But, in most cases, voices can not imitate the "voices" well. We can not convert the “voices” into the voices that shake the air.

The language grammar, the ritual-like side of conversation and the utterance tied to customs, that we can not help admitting to be habits we have learned imperceptibly, hinder the conversion.

Though “voices” should have been the same as parols in silence and have been able to completely express everything.

Also when we remember the parols once uttered, what come to mind are sounds rather than letters. Voices disconnected from the body of the person who uttered parols, within others who memorize the voices, become "voices". Parols in the state of belonging to neither the person who utter parols nor who memorize them go on dissolving mutual distinction. They continue to be played as “voices” whose owner is vague. But if we behave as if the “voices” were our own parols, we feel something inconvenient. Still, the "voices" has a difference from the parols of others. However, by the difference, the memory of the fact that once the "voices" were parols that shook air vividly revive. And, the time in which the person who uttered parols have been alive becomes clear. The existence of the person who memorize parols stands out vividly. This existence of the "voices" is, when parols are uttered from within the flesh-and-blood humans, what connects the languages of intangibility and human bodies. The fact that we can understand parols with each other will be also a proof of the connections between us humans that share the physical phenomena of “voices”.

########

◆ WHAT IS ASKED ◆
- a) According to the passage on "voices" and parols, why can we usually not turn the "voices" into voices that shake the air?
- b) From the passage on "voices" and parols, return the text from "But, in most" to "completely express everything.", copied word for word.
- c) Take the passage on "voices" and parols further, picking up after its final sentence.

◆ SUPPLIED MATERIAL ◆
########

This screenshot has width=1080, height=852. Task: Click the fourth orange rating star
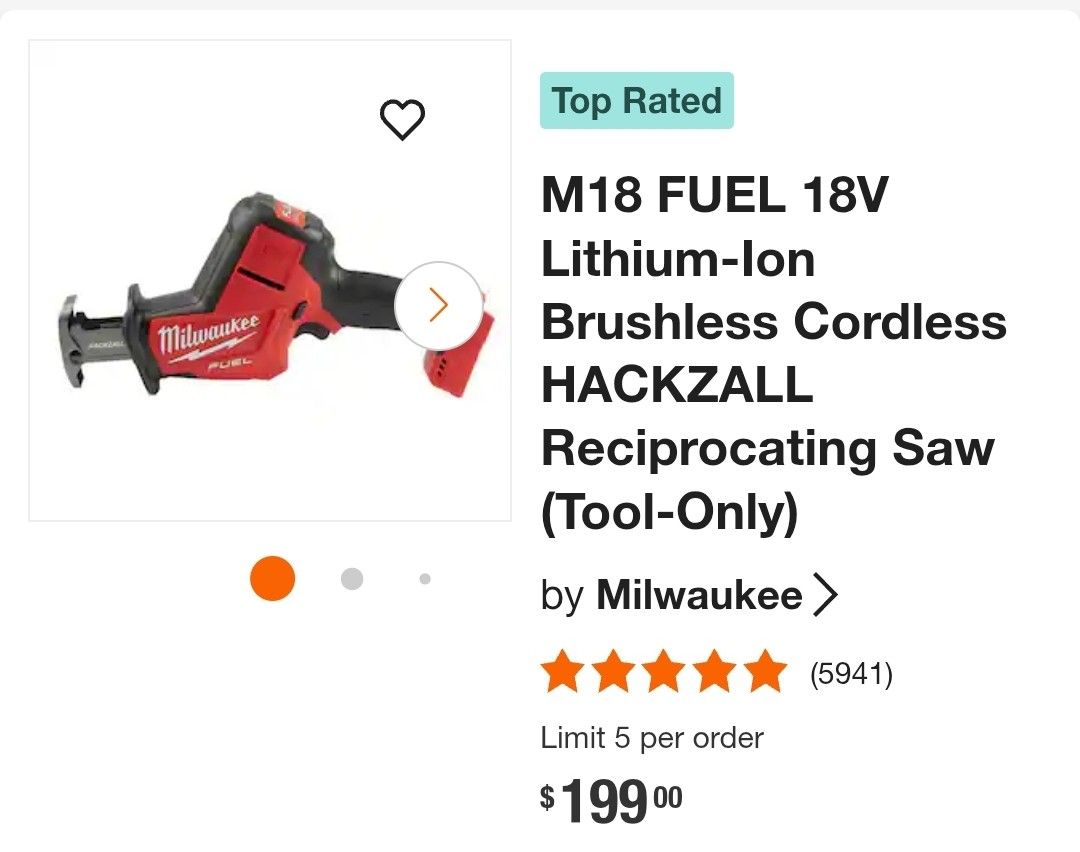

########

◆ FINAL ANSWERS ◆
- a) Language grammar, the ritual-like side of conversation, and utterances tied to customs get in the way. We must admit these are habits we have learned without noticing, and they hinder the conversion.

- b)
But, in most cases, voices can not imitate the "voices" well. We can not convert the “voices” into the voices that shake the air.

The language grammar, the ritual-like side of conversation and the utterance tied to customs, that we can not help admitting to be habits we have learned imperceptibly, hinder the conversion.

Though “voices” should have been the same as parols in silence and have been able to completely express everything.

- c)
In considering the relationship between the utterance of “voices” and the birth of parols, I refered to the idea of philosopher Giorgio Agamben.

We should not regard the concept of voices as mere sounds. If we were able to comprehend the meaning of every sound, we would never have acquired languages. However, since we are not, we always try to translate sounds into meanings. That is, we catch phonemes we have heard, regard them as signifiants (words), and bring out meanings from them. Voices are what we must remove when we have meanings develop and have languages be meaningful.

This process remove all voices from us, and create essential voids in each center of languages, namely, that of speaking. Now, I would name this process which is embodied within the fact languages are generated “voices”. These “voices” are no longer voices as sounds, but exactly, also no longer meanings. Each “voice” is a mere speech act, and it is the basis of existence and time.

(Alex Murray, 2014, “Giorgio Agamben” Seidosha, translated by Kazumi Takakuwa)

Then, I began to think what if I, a native speaker of Japanese, try to grasp “voices”.

Sounds that we utter with our mouths and hear with our ears. When the sounds become parols ?

For example, each unit of one sound such as "あ", "い", "う", "え" or "お" is only how to count sounds conforming to the mechanism of the Japanese to which they belong. "あ", "い", "う", "え" or "お" are not the sounds themselves but how to call sounds when we viewed them from one of the standpoints (“names”).

Suppose what objectify, classify and name the cosmos is language, sound itself that is one of the elements constituting the language also should be able to be counted by being classified conforming to the mechanism of the language, and as a result, comes to have names.

When a sound is called by name, the sound becomes a voice and a parol by the name.

When we humans hear foreign languages which we are not used to in our ears, we feel we have heard the pure "voices" of speakers. In addition, when we try to imitate and pronounce them by ourselves, we feel like we have uttered the genuine "voices" of humans.

Here, I have assumed the existence of some voices.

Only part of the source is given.